The newborn examination is thorough enough to look intimidating – a clinician methodically working through a baby's whole body, checking things that parents may not even know can go wrong. The reality is that the vast majority of babies pass all aspects of the examination, and the screens are designed to pick up the specific conditions that benefit most from early detection.
Understanding what is being checked, and why those four specific conditions are the focus, changes the experience from passive to engaged. A parent who understands what the hip check is for, and what finding a clunk means, is better placed to follow up appropriately if a concern is identified.
Healthbooq (healthbooq.com/apps/healthbooq-kids) covers newborn health and the first weeks.
When the Examinations Happen
The NIPE (Newborn and Infant Physical Examination) occurs twice: in the first 72 hours of life (usually before hospital discharge) and again at 6-8 weeks, typically performed by a GP or trained nurse at the 6-week postnatal check.
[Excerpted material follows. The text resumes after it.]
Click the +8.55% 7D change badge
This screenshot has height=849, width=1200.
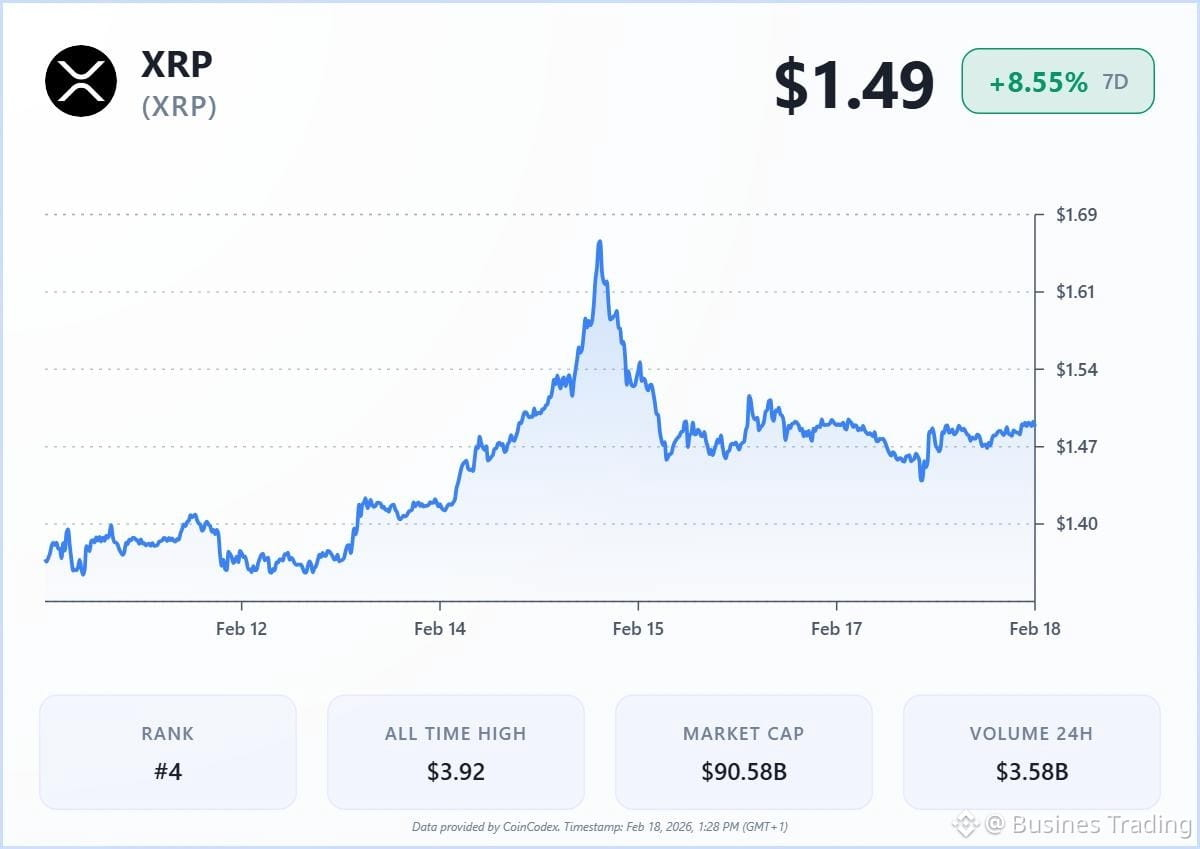[x=1058, y=81]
The screening aims to identify conditions early enough that treatment produces significantly better outcomes than late detection.
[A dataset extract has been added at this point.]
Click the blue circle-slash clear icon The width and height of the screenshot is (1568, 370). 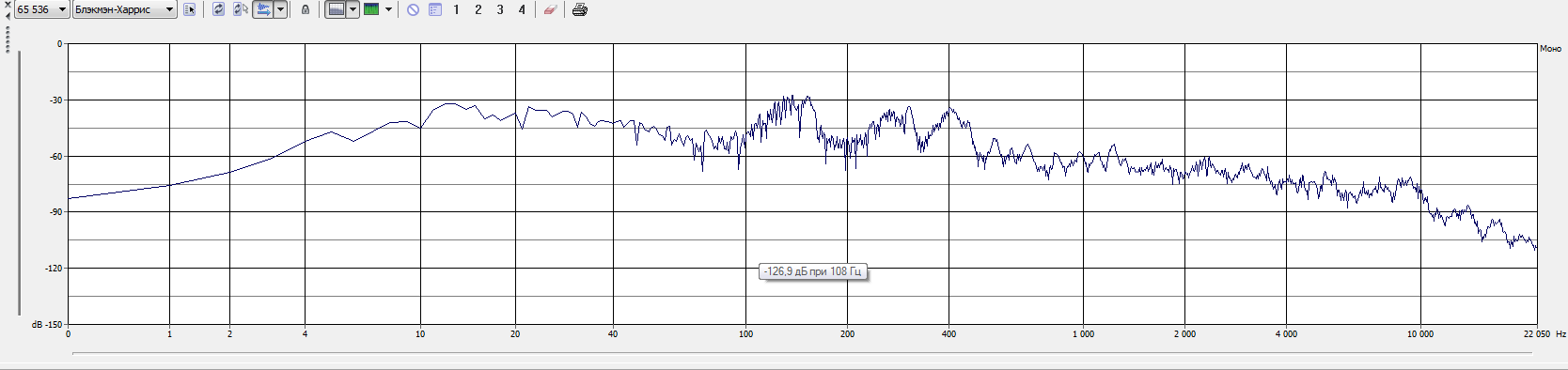(413, 9)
The Four Specific Screening Targets
Congenital heart defects. The clinician listens carefully with a stethoscope to the baby's heart sounds and checks femoral pulses (in the groin, which reflect blood flow from the aorta to the lower body). A heart murmur or absent/weak femoral pulses may indicate a significant congenital heart defect. Many murmurs in newborns are innocent and resolve – the clinical challenge is identifying those that are not. Pulse oximetry (measuring blood oxygen with a sensor) has been added to some NIPE protocols to detect hypoxaemia from cyanotic heart defects.
Developmental dysplasia of the hip (DDH). The hip examination uses two specific manoeuvres: the Ortolani test (attempts to relocate a dislocated hip, feeling for a clunk as the femoral head returns to the acetabulum) and the Barlow test (attempts to gently dislocate an unstable hip). Risk factors for DDH include breech presentation, family history, and being a first-born girl. Babies with a positive or equivocal hip examination are referred for hip ultrasound. DDH detected and treated early (with a Pavlik harness) has excellent outcomes; undetected, it can lead to significant joint problems in adulthood.
Congenital cataracts. The red reflex examination shines a light through the pupil and should show a symmetric red-orange glow in both eyes. An absent, asymmetric, or white reflex (leukocoria) may indicate a cataract, retinoblastoma, or other significant eye condition. Congenital cataracts require urgent treatment (surgery, then contact lenses or glasses to allow normal visual development) to prevent permanent visual impairment from amblyopia.
Undescended testes. In boys, both testes should be palpable in the scrotum at birth. If one or both are not descended, the baby is referred for surgical review. Undescended testes are associated with reduced fertility and increased risk of testicular cancer if not corrected before age 2; orchidopexy (surgical correction) is typically done at 6-18 months.
The Rest of the Examination
Beyond the four screening targets, the NIPE covers a thorough general assessment. The examiner checks the head shape and fontanelles; the palate (for cleft palate, which may not be visible externally but is identified by finger examination); the clavicles (for fractures from difficult delivery); tone and movements; skin colour and condition; the spine (for sacral dimples or abnormalities that may indicate spina bifida occulta); the abdomen (for organomegaly); and genitalia. Weight is recorded.
Neurological assessment includes observing tone, assessing key primitive reflexes (Moro, grasp, sucking), and checking that movements are symmetrical.
The Newborn Bloodspot (Heel-Prick) Test
At around day 5, a midwife takes a small sample of blood from the baby's heel using a lancet, absorbed onto a special card. This screens for nine conditions: congenital hypothyroidism, phenylketonuria (PKU), cystic fibrosis, sickle cell disease, medium-chain acyl-CoA dehydrogenase deficiency (MCADD), maple syrup urine disease (MSUD), isovaleric acidaemia (IVA), glutaric aciduria type 1 (GA1), and homocystinuria (HCU). These conditions benefit dramatically from early detection and treatment.
The Newborn Hearing Screen
The NHS Newborn Hearing Screening Programme offers hearing screening to all newborns before discharge from hospital (or shortly after). The test uses otoacoustic emissions (OAE) – tiny sounds produced by the inner ear in response to clicks. NICU babies use automated auditory brainstem response (AABR) testing instead, because OAE does not detect auditory neuropathy. A "refer" result means the test needs to be repeated and is not a diagnosis of hearing loss.
Key Takeaways
All newborns in the UK undergo the Newborn and Infant Physical Examination (NIPE) within 72 hours of birth and again at 6-8 weeks. The examination screens specifically for four conditions: congenital heart defects, developmental dysplasia of the hip (DDH), congenital cataracts, and undescended testes (in boys). It also assesses tone, reflexes, feeding, skin, and general health. Separate screening programmes include the newborn bloodspot (heel-prick) test at day 5, and the newborn hearing screen. Parents are encouraged to ask questions during these examinations; knowing what is being checked and why helps parents notice changes in between.